[GIVEN ENTRIES Boundary: Start]

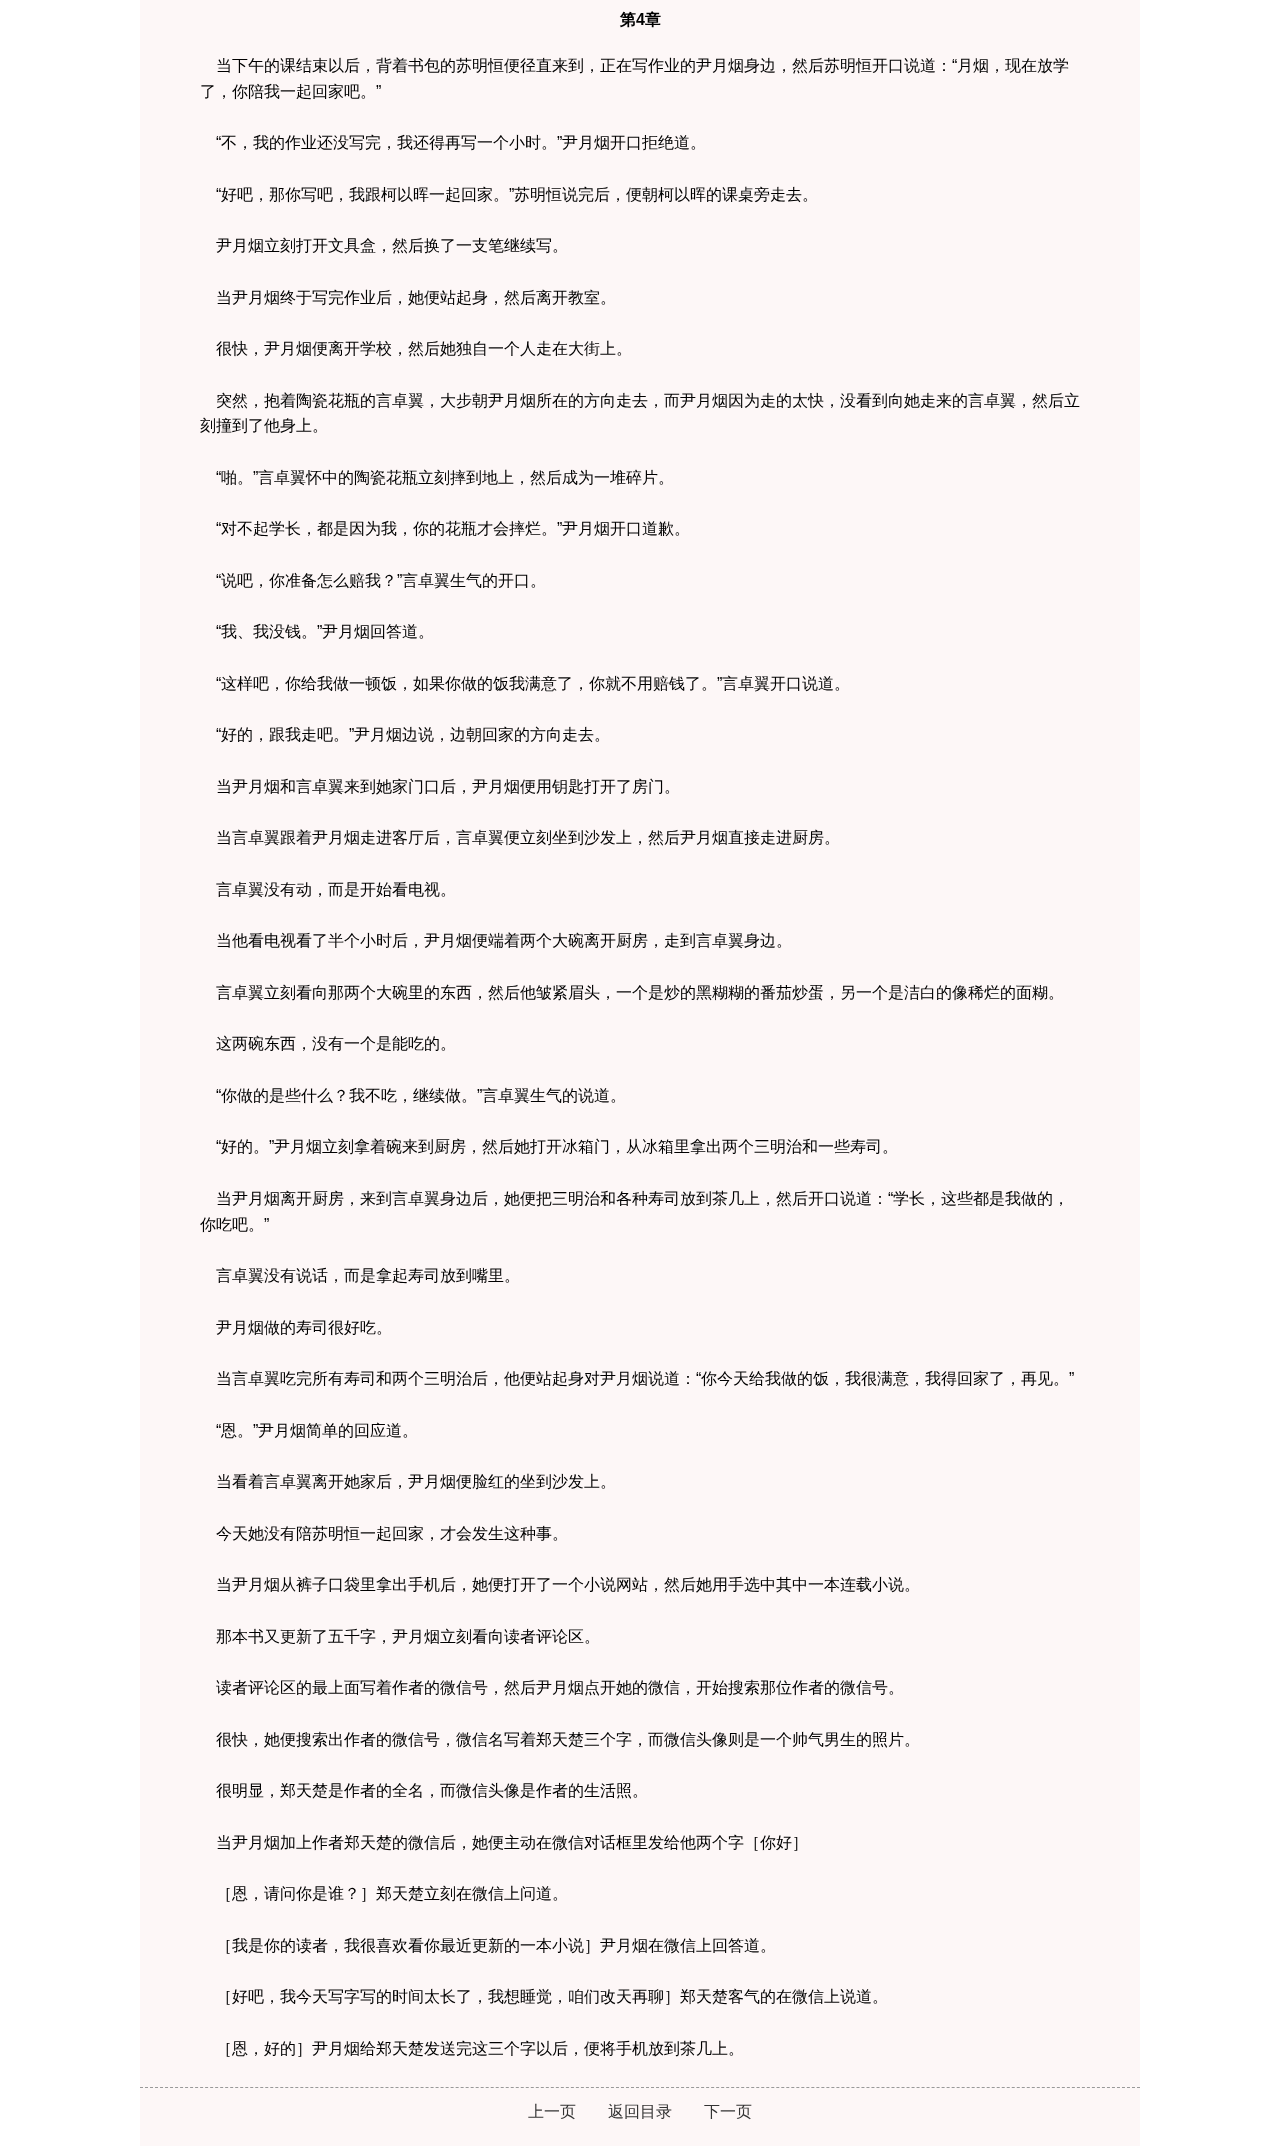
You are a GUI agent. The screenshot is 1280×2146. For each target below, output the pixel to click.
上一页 (552, 2111)
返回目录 (640, 2111)
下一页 (728, 2111)
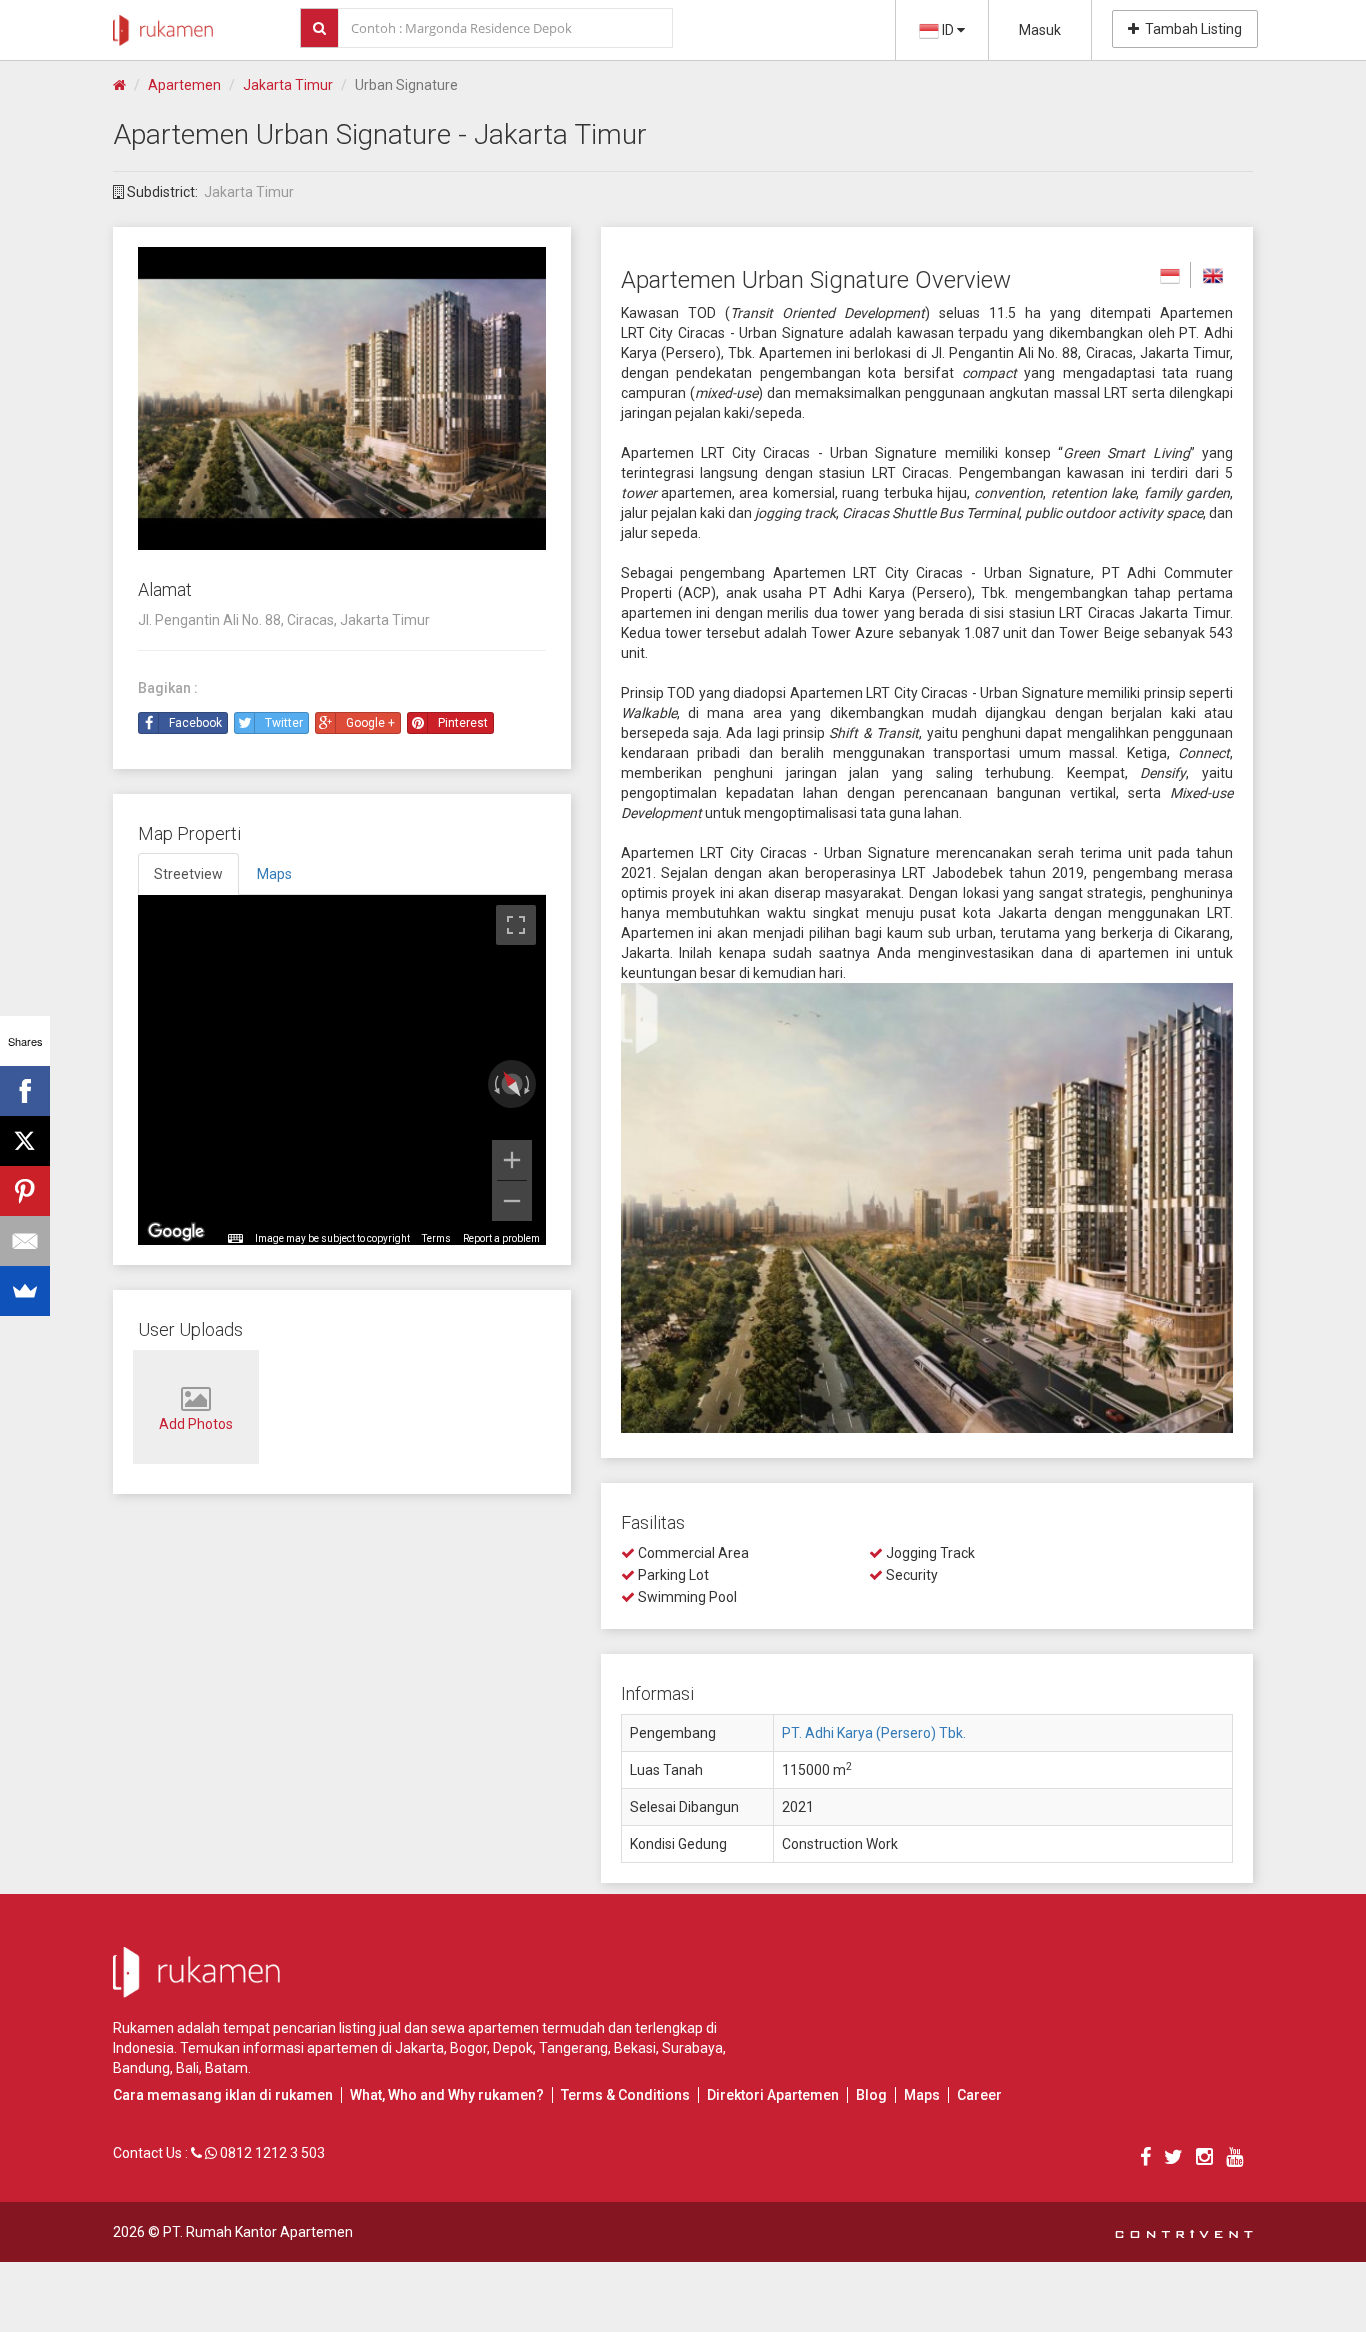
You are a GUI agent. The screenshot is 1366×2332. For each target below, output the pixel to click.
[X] (25, 1141)
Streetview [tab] (188, 874)
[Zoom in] (512, 1160)
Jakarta (419, 2048)
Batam (226, 2068)
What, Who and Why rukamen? (447, 2095)
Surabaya (692, 2048)
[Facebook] (25, 1091)
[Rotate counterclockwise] (495, 1084)
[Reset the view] (511, 1084)
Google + (370, 723)
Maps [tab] (274, 874)
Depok (513, 2048)
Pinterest (463, 723)
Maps (922, 2095)
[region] (342, 1070)
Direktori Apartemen (773, 2095)
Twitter (284, 723)
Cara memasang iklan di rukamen (223, 2095)
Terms (436, 1238)
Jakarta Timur (288, 85)
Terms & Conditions (625, 2095)
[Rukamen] (163, 25)
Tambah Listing (1190, 29)
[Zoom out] (512, 1201)
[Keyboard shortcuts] (235, 1239)
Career (979, 2095)
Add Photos (196, 1424)
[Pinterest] (25, 1191)
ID (948, 30)
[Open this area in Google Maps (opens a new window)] (176, 1232)
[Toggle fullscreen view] (516, 925)
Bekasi (635, 2048)
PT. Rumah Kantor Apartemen (258, 2232)
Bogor (468, 2048)
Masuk (1040, 30)
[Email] (25, 1241)
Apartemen (184, 85)
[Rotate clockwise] (529, 1084)
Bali (187, 2068)
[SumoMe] (25, 1291)
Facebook (195, 723)
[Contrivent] (1184, 2232)
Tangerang (573, 2048)
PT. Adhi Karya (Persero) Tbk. (874, 1733)
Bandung (141, 2068)
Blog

[GIVEN ENTRIES Boundary: End]

WHAT IS BEING ASKED — With the images omitted, output all entries exactly as given.

RESULT OF THIS TASK —
You are a GUI agent. The screenshot is 1280×2146. For each target below, output the pixel to click.
上一页 (552, 2111)
返回目录 (640, 2111)
下一页 (728, 2111)
You are a GUI agent. The screenshot is 1366×2332. For each target below, output the pixel to click.
[X] (25, 1141)
Streetview [tab] (188, 874)
[Zoom in] (512, 1160)
Jakarta (419, 2048)
Batam (226, 2068)
What, Who and Why rukamen? (447, 2095)
Surabaya (692, 2048)
[Facebook] (25, 1091)
[Rotate counterclockwise] (495, 1084)
[Reset the view] (511, 1084)
Google + (370, 723)
Maps [tab] (274, 874)
Depok (513, 2048)
Pinterest (463, 723)
Maps (922, 2095)
[region] (342, 1070)
Direktori Apartemen (773, 2095)
Twitter (284, 723)
Cara memasang iklan di rukamen (223, 2095)
Terms (436, 1238)
Jakarta Timur (288, 85)
Terms & Conditions (625, 2095)
[Rukamen] (163, 25)
Tambah Listing (1190, 29)
[Zoom out] (512, 1201)
[Keyboard shortcuts] (235, 1239)
Career (979, 2095)
Add Photos (196, 1424)
[Pinterest] (25, 1191)
ID (948, 30)
[Open this area in Google Maps (opens a new window)] (176, 1232)
[Toggle fullscreen view] (516, 925)
Bekasi (635, 2048)
PT. Rumah Kantor Apartemen (258, 2232)
Bogor (468, 2048)
Masuk (1040, 30)
[Email] (25, 1241)
Apartemen (184, 85)
[Rotate clockwise] (529, 1084)
Bali (187, 2068)
[SumoMe] (25, 1291)
Facebook (195, 723)
[Contrivent] (1184, 2232)
Tangerang (573, 2048)
PT. Adhi Karya (Persero) Tbk. (874, 1733)
Bandung (141, 2068)
Blog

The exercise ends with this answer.